All-flavour Search for Neutrinos from Dark Matter Annihilations in the Milky Way with IceCube/DeepCore
IceCube collaboration: M. G. Aartsen, K. Abraham, M. Ackermann, J., Adams, J. A. Aguilar, M. Ahlers, M. Ahrens, D. Altmann, K. Andeen, T., Anderson, I. Ansseau, G. Anton, M. Archinger, C. Arguelles, T. C. Arlen, J., Auffenberg, S. Axani, X. Bai, S. W. Barwick, V. Baum, R. Bay

TL;DR
This study uses IceCube's DeepCore detector to search for neutrinos from dark matter annihilations in the Milky Way, setting new limits on dark matter properties despite no detection.
Contribution
First all-flavour neutrino search for dark matter in the Milky Way using IceCube DeepCore, providing improved constraints on dark matter annihilation cross-section.
Findings
No neutrino excess detected, consistent with background.
Set upper limits on dark matter annihilation cross-section, improving previous results.
Demonstrated all-flavour searches are competitive despite cascade resolution challenges.
Abstract
We present the first IceCube search for a signal of dark matter annihilations in the Milky Way using all-flavour neutrino-induced particle cascades. The analysis focuses on the DeepCore sub-detector of IceCube, and uses the surrounding IceCube strings as a veto region in order to select starting events in the DeepCore volume.

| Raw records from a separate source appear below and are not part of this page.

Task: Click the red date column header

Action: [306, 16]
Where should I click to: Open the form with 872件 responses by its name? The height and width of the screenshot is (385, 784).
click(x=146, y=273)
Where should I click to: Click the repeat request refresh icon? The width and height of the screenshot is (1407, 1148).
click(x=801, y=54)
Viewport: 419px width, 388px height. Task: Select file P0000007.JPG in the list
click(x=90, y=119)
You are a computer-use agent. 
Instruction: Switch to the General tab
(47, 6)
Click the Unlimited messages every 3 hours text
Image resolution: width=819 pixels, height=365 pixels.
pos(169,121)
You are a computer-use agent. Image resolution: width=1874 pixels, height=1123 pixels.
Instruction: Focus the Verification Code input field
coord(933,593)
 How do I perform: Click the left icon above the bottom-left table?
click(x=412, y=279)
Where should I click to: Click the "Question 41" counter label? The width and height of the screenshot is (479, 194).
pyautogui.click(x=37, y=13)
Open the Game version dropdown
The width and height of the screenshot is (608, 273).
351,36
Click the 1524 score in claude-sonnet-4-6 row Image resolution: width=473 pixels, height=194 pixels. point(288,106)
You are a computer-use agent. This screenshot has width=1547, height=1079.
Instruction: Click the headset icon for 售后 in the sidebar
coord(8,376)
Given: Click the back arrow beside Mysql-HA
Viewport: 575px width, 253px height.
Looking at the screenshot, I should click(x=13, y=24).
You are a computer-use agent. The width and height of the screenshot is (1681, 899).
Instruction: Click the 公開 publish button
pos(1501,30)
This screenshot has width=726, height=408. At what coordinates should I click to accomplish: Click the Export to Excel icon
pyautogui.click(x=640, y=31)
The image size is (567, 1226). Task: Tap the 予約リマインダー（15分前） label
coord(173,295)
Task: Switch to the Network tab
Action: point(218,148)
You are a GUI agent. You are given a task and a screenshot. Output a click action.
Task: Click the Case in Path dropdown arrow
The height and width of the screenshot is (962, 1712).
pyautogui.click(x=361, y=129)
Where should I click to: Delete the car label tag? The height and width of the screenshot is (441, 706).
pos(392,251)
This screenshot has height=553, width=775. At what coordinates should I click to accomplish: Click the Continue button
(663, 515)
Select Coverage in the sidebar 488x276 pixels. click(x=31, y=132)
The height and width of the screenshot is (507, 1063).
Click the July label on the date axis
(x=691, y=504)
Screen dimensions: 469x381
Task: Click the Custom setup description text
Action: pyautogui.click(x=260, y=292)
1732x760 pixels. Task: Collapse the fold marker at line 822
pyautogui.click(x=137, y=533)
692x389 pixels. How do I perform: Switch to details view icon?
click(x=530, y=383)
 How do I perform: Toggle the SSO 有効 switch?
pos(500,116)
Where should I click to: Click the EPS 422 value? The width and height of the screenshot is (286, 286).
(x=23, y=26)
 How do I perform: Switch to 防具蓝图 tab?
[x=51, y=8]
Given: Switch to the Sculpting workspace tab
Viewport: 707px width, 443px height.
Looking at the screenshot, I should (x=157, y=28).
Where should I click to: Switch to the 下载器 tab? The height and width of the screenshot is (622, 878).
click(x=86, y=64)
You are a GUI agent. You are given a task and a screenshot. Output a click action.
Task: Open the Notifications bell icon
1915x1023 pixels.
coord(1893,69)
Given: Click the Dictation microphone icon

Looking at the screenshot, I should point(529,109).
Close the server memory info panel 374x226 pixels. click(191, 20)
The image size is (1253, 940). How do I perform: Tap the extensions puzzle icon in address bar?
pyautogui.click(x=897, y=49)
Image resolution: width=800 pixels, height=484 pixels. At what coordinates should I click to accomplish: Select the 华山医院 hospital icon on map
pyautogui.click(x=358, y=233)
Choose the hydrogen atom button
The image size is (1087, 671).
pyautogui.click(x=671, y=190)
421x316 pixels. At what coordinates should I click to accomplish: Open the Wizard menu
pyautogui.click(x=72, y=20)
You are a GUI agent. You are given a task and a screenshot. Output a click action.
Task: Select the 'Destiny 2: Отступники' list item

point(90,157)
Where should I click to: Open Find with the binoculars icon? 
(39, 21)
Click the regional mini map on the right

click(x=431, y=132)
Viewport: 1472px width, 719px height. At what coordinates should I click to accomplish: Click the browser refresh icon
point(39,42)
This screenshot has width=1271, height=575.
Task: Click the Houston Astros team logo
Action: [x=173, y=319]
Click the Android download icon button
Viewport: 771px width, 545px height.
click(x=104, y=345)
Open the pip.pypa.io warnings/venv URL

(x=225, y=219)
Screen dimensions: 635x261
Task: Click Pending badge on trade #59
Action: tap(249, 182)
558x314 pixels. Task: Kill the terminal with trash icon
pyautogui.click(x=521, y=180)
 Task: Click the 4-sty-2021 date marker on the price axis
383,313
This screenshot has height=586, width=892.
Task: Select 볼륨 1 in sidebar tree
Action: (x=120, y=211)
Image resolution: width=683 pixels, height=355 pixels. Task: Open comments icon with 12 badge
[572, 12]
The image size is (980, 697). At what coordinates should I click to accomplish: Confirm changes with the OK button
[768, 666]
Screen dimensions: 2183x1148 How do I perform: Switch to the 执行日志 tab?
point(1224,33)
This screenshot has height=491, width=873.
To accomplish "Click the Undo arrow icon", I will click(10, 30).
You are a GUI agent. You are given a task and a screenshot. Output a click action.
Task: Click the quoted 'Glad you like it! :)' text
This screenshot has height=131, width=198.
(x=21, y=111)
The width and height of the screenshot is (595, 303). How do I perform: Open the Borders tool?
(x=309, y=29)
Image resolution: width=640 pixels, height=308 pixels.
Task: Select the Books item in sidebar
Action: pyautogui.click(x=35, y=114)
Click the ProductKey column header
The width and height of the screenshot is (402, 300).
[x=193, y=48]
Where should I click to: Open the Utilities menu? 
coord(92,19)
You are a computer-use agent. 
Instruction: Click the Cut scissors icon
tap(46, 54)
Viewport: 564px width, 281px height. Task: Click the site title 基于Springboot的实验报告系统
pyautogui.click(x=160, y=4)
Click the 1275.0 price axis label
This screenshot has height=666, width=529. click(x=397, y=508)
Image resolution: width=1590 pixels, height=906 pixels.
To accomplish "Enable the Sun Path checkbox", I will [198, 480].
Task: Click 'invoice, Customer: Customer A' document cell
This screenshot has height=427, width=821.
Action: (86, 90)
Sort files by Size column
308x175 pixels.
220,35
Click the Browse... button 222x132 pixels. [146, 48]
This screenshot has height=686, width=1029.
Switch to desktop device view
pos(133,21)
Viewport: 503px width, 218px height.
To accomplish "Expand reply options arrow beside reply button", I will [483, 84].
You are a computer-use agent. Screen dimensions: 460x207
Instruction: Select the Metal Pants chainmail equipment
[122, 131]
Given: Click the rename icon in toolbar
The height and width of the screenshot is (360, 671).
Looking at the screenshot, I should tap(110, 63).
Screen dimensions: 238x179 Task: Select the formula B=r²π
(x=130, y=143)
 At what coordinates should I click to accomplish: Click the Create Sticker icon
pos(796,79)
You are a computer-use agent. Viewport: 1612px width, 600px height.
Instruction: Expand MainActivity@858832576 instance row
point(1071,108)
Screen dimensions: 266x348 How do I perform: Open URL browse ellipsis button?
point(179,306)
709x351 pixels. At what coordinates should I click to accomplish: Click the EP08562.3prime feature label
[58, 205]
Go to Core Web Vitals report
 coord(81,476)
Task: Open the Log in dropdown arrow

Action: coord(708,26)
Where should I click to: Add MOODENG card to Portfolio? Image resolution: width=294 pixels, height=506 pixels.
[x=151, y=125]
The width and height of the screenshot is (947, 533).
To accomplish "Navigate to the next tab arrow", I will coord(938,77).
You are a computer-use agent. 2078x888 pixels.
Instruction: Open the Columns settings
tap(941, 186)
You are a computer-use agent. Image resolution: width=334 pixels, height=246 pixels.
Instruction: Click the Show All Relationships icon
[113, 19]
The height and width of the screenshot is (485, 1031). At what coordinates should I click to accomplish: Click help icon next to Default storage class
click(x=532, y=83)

We use 329 live-days of data from IceCube operating in its 86-string configuration during 2011-2012. No neutrino excess is found, the final result being compatible with the background-only hypothesis. From this null result, we derive upper limits on the velocity-averaged self-annihilation cross-section, < \sigma_A v >, for dark matter candidate masses ranging from 30 GeV up to 10 TeV, assuming both a cuspy and a flat-cored dark matter halo profile. For dark matter masses between 200 GeV and 10 TeV, the results improve on all previous IceCube results on < \sigma_A v…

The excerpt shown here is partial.